Mais comprenez-moi bien : le sen­timent, tel qu’il existe actuellement dans la vie ordi­naire, avec son contenu immédiat, ne saurait être un moyen d’expression d’un monde supérieur ; ce senti­ment a quelque chose de personnel.

Les exercices occultes donnés aux disciples ont pour objet de culti­ver ce sentiment, autrement dit de le modifier, de le transformer. Le sentiment devient ainsi différent de ce qu’il était alors, lorsqu’il avait encore un caractère personnel.

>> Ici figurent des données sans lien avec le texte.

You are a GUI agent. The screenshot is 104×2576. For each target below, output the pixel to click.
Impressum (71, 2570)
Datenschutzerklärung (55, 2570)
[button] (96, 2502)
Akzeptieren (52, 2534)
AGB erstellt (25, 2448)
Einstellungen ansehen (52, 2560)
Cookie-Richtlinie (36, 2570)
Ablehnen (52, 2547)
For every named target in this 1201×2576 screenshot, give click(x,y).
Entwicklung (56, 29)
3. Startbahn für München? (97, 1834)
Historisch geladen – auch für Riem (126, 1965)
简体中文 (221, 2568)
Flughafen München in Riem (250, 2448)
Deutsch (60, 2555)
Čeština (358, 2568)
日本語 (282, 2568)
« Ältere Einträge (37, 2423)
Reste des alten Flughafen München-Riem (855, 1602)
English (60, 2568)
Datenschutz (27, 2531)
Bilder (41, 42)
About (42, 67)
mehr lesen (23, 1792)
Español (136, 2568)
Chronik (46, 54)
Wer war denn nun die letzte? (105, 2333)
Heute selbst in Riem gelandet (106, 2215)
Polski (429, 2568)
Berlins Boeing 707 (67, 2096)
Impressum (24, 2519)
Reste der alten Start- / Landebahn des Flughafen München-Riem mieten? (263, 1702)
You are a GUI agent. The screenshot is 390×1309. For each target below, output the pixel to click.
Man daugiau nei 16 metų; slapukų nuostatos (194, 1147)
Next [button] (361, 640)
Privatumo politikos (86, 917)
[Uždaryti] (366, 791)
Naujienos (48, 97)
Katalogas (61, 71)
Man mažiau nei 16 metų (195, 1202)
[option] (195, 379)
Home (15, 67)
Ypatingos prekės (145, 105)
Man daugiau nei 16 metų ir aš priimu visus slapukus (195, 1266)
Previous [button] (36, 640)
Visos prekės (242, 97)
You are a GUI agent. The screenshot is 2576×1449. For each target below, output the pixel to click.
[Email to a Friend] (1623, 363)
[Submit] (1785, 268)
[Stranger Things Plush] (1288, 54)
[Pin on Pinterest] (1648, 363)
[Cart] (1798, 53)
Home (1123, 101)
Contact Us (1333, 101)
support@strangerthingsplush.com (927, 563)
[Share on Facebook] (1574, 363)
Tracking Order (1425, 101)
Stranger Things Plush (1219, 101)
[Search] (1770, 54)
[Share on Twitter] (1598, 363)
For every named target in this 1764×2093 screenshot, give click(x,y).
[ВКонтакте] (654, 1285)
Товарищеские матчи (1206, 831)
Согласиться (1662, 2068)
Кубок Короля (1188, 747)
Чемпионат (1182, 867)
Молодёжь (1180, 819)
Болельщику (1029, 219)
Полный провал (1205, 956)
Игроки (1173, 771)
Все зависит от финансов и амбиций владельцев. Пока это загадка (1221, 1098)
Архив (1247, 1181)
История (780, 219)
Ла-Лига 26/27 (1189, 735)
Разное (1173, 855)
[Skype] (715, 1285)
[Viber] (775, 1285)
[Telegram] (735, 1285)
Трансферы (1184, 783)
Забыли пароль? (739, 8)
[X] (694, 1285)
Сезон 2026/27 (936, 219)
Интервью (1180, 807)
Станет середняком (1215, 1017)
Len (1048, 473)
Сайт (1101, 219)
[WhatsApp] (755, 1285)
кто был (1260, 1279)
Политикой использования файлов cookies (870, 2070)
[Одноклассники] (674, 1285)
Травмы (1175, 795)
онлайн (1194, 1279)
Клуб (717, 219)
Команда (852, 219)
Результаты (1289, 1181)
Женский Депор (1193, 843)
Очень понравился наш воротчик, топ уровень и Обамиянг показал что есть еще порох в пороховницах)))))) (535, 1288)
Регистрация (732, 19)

Cependant, ne croyez pas qu’étant sur le chemin occulte et ayant acquis un certain degré par le développement du sentiment, l’on puisse dire ap­proximativement du point de vue de l’initié : « J’ai devant moi une entité, je sens quelque chose de cette entité », et que ce contenu du sentiment soit une vérité, une connaissance.

Le processus qui trans­forme le sentiment à l’aide des exercices occultes a un caractère beaucoup plus intime, plus intérieur.

Ceci s’exprime par le fait que celui qui a transformé son sentiment par des exercices accède à la connais­sance imaginative, lui révélant un contenu spirituel sous forme de symboles, expression des faits et des êtres présents dans le monde astral.

Le sentiment devient autre, il devient imagination, faisant naître en l’homme des images exprimant les événements du monde astral. L’homme ne perçoit pas la manière dont il verrait une rose dans le monde physique, parée de couleurs, mais perçoit des images symboliques.

Tout ce qui est présenté dans la science occulte est ainsi perçu en images. Ainsi, la croix noire ornée de roses. De tels symboles sont tous l’expression de faits précis, de même que ce que nous voyons dans le monde physique correspond à des réalités physiques. On développe ainsi le sentiment, mais on connaît sous forme imaginative.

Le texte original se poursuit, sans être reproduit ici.